An Option shall be deemed exercised when the Company receives: (i) written or electronic notice of exercise (in accordance with the Option Agreement) from the person entitled to exercise the Option, and (ii) full payment for the Shares with respect to which the Option is exercised. Full payment may consist of any consideration and method of payment authorized by the Administrator and permitted by the Option Agreement and the Plan. Shares issued upon exercise of an Option shall be issued in the name of the Optionee or, if requested by the Optionee, in the name of the Optionee and his or her spouse. Until the Shares are issued (as evidenced by the appropriate entry on the books of the Company or of a duly authorized transfer agent of the Company), no right to vote or receive dividends or any other rights as a Stockholder shall exist with respect to the Shares, notwithstanding the exercise of the Option. The Company shall issue (or cause to be issued) such Shares promptly after the Option is exercised. No adjustment will be made for a dividend or other right for which the record date is prior to the date the Shares are issued, except as provided in Section 15 of the Plan.
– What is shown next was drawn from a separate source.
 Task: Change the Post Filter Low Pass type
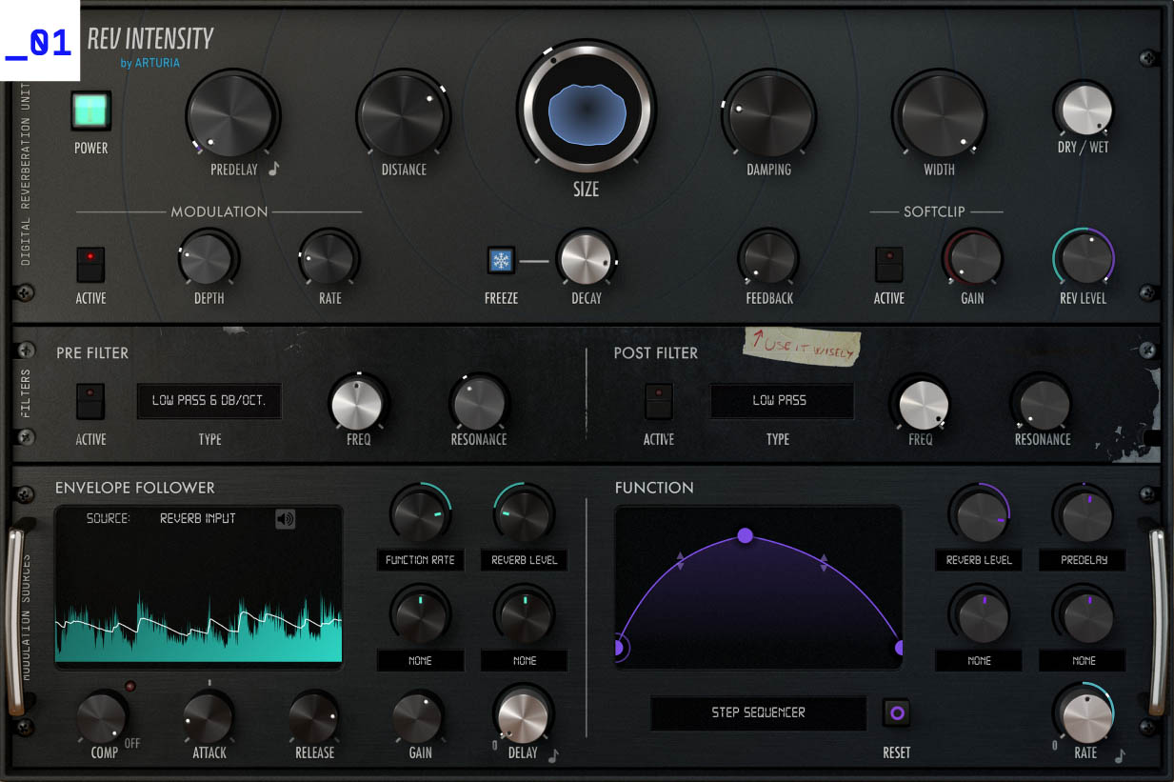point(781,401)
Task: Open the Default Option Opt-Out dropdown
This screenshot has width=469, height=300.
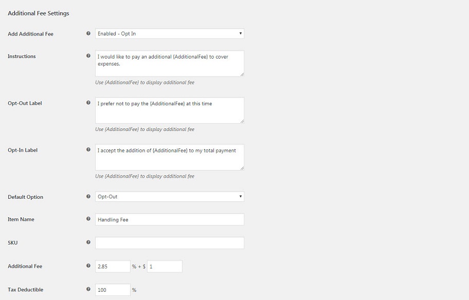Action: click(x=170, y=197)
Exercise of an Option in any manner shall result in a decrease in the number of Shares thereafter available, both for purposes of the Plan and for sale under the Option, by the number of Shares as to which the Option is exercised.

(ii) Termination of Relationship as a Service Provider. If an Optionee ceases to be a Service Provider, such Optionee may exercise his or her Option within such period of time as is specified in the Option Agreement (of at least thirty (30) days) to the extent that the Option is vested on the date of termination (but in no event later than the expiration of the term of the Option as set forth in the Option Agreement). In the absence of a specified time in the Option Agreement, the Option shall remain exercisable for three (3) months following the Optionee’s termination. If, on the date of termination, the Optionee is not vested as to his or her entire Option, the Shares covered by the unvested portion of the Option shall revert to the Plan. If, after termination, the Optionee does not exercise his or her Option within the time specified by the Administrator, the Option shall terminate, and the Shares covered by such Option shall revert to the Plan.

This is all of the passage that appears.